• **Stated task 1**: Rewrite the paragraph beginning "There seems to be much talk today" in the essay on merriment below more briefly, keeping its main facts.

• **Page text**:

+++

ESSAY
On Merriment
POSTED
May 27, 2025

This is the wey to al good aventure;
Be glad, thou reder, and thy sorwe of-caste

-Geoffrey Chaucer, The Parlement of Foulys, 131–132

In January I had the honor and delight of speaking at the Church of the Redeemer’s 2025 Christendom Lectures. What follows are drawn from the notes for one of the talks I gave.


There seems to be much talk today in the way of “vigilance, sobriety, alertness.” On every side sounds some call towards activism. We are coming to the breaking of the epoch, it seems, and all around are horns sounding, calling us to action. Activism—of some ill-defined, generic and weary kind—has become our corporate steady-state. Uncountable for me are the number of recent sermons, essays, forms of punditry, videos, media posts of various kinds, etc. which begin along the lines of “it is important for us, in this moment, to make sure we…” followed by some call to action. 1 Peter 5:8–9 seems to be the rallying cry for the hour: “Be sober; be on the alert. Your adversary the devil walks around like a roaring lion, looking for someone to devour. Resist him.”

For all our vigilance, however, I worry it is for nothing if we fail in being merry. For all our sobriety, for all our vigilance, for all our “getting real about the hard facts of life,” I fear we tempt even deeper kinds of drunkenness (of the damn-it-all-to-hell-I-cant-take-it-anymore-Im-so-tired-whats-it-all-for-anyways sort) unless we learn our sobriety from the doughty Galilean who turned 160 gallons of water into wine for a small rural village wedding when they had run out. The merry Jesus of John 2 must define what we mean when we talk about sobriety and vigilance or else everything under that heading will tend towards baking bricks in Egypt and resenting the younger brother who has come at last to the end of his prodigality.

I. “Get real!”

It is always under the guise of “being vigilant” that a joyless disheartenment creeps in to subvert the very vigilance we thought would succor. There is no lack of tragic irony here: merriment will always seem like folly and drunkenness to those who want to “get real” about the hard facts of life. One can think of the report that the spies bring to the people of Israel at Kadesh in the desert of Paran, as one such example.

I remember the story in vivid colors from my childhood Sunday school class flannelgraph set: The spies, sent from Moses to reconnoiter the land, have had a merry adventure: “We went into the land to which you sent us, and it does flow with milk and honey! Here is its fruit” (Numbers 13:27). That ethos of rollicking bivouacking espionage is not maintained, however. Almost all the spies realize it is time to sober-up and “get real” about the facts. And that’s a part of the problem.

+++

• **Listed entries**:
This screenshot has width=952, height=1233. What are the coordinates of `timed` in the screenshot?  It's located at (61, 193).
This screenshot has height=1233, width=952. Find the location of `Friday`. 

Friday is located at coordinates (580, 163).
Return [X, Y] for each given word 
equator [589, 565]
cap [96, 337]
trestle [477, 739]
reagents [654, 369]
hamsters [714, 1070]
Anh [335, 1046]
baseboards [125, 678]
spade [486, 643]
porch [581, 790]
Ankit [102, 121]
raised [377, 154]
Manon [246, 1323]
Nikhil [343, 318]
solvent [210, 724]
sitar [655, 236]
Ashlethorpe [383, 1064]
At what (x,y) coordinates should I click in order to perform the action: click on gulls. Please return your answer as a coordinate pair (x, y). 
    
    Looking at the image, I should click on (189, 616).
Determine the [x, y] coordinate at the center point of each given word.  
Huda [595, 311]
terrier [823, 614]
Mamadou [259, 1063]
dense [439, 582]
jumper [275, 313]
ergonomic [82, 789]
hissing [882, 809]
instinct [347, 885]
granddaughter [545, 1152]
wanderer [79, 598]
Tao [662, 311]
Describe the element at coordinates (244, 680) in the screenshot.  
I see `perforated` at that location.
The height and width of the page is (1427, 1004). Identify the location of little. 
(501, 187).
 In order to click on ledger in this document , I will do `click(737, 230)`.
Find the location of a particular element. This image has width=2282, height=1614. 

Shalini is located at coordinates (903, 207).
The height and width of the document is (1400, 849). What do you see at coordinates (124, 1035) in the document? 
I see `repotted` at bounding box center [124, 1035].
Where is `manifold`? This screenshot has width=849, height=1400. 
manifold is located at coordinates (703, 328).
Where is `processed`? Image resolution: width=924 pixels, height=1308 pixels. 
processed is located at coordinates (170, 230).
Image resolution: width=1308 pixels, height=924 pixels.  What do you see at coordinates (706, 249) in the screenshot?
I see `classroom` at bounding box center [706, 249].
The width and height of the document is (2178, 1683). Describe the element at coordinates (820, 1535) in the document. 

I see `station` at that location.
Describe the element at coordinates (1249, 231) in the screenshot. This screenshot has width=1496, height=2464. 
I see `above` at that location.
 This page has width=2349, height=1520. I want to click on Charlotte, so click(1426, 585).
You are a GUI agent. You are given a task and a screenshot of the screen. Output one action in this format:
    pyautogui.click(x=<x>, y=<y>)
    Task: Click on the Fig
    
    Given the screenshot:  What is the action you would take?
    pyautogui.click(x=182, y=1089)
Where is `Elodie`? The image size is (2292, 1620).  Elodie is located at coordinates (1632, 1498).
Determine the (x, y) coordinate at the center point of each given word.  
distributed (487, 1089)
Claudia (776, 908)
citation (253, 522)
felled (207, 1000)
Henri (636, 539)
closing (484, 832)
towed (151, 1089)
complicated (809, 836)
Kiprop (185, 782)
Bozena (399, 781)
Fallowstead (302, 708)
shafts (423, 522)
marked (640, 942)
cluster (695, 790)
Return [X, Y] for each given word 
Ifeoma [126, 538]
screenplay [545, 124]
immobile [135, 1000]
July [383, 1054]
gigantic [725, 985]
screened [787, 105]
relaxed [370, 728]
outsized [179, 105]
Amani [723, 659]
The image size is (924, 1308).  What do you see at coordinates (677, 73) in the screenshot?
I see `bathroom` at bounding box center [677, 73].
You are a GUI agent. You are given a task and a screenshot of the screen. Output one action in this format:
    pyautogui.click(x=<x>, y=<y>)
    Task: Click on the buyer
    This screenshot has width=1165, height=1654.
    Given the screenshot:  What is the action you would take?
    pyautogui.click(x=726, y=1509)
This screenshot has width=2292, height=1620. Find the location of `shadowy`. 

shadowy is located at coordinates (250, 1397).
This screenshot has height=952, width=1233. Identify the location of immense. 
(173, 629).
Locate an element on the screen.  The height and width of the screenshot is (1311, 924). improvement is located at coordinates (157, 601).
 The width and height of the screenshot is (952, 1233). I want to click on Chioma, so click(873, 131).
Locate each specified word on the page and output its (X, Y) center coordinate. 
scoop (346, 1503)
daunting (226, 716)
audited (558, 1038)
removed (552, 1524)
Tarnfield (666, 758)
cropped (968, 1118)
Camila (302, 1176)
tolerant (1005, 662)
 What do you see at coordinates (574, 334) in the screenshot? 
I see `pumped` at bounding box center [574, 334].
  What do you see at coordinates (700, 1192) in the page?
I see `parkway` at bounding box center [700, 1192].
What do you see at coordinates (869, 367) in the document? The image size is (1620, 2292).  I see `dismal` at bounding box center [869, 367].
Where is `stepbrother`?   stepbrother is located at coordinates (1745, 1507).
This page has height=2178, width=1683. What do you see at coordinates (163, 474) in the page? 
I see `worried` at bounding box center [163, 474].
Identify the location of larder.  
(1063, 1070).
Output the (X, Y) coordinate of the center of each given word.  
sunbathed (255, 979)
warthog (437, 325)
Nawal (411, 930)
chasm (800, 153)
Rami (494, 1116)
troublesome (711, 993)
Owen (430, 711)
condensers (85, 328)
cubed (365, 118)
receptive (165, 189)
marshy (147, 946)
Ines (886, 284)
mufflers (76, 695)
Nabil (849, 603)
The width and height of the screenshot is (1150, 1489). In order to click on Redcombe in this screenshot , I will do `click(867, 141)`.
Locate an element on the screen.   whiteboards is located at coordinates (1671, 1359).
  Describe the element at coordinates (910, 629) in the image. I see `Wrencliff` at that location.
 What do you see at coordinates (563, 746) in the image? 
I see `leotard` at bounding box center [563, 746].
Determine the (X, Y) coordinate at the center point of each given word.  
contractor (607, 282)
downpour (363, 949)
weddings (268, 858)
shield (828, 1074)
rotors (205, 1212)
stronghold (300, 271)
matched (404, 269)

+++

• **Stated task 2**: In the rows, edit the lines starting at the one containing "relaxed [370, 728]" and ending at the one containing "(173, 629)." so that "location" becomes "position" and nothing else changes. Return only those lines.

• **Worked solution 1**: Today there is much talk of "vigilance, sobriety, alertness," and calls to activism sound on every side, as if the epoch were breaking. A vague, generic and weary activism has become our corporate steady-state. Countless recent sermons, essays, videos, media posts and other pieces open with some version of "it is important for us, in this moment, to make sure we…" followed by a call to action. The rallying cry of the hour seems to be 1 Peter 5:8–9: "Be sober; be on the alert. Your adversary the devil walks around like a roaring lion, looking for someone to devour. Resist him."

• **Worked solution 2**:
relaxed [370, 728]
outsized [179, 105]
Amani [723, 659]
The image size is (924, 1308).  What do you see at coordinates (677, 73) in the screenshot?
I see `bathroom` at bounding box center [677, 73].
You are a GUI agent. You are given a task and a screenshot of the screen. Output one action in this format:
    pyautogui.click(x=<x>, y=<y>)
    Task: Click on the buyer
    This screenshot has width=1165, height=1654.
    Given the screenshot:  What is the action you would take?
    pyautogui.click(x=726, y=1509)
This screenshot has width=2292, height=1620. Find the position of `shadowy`. 

shadowy is located at coordinates (250, 1397).
This screenshot has height=952, width=1233. Identify the position of immense. 
(173, 629).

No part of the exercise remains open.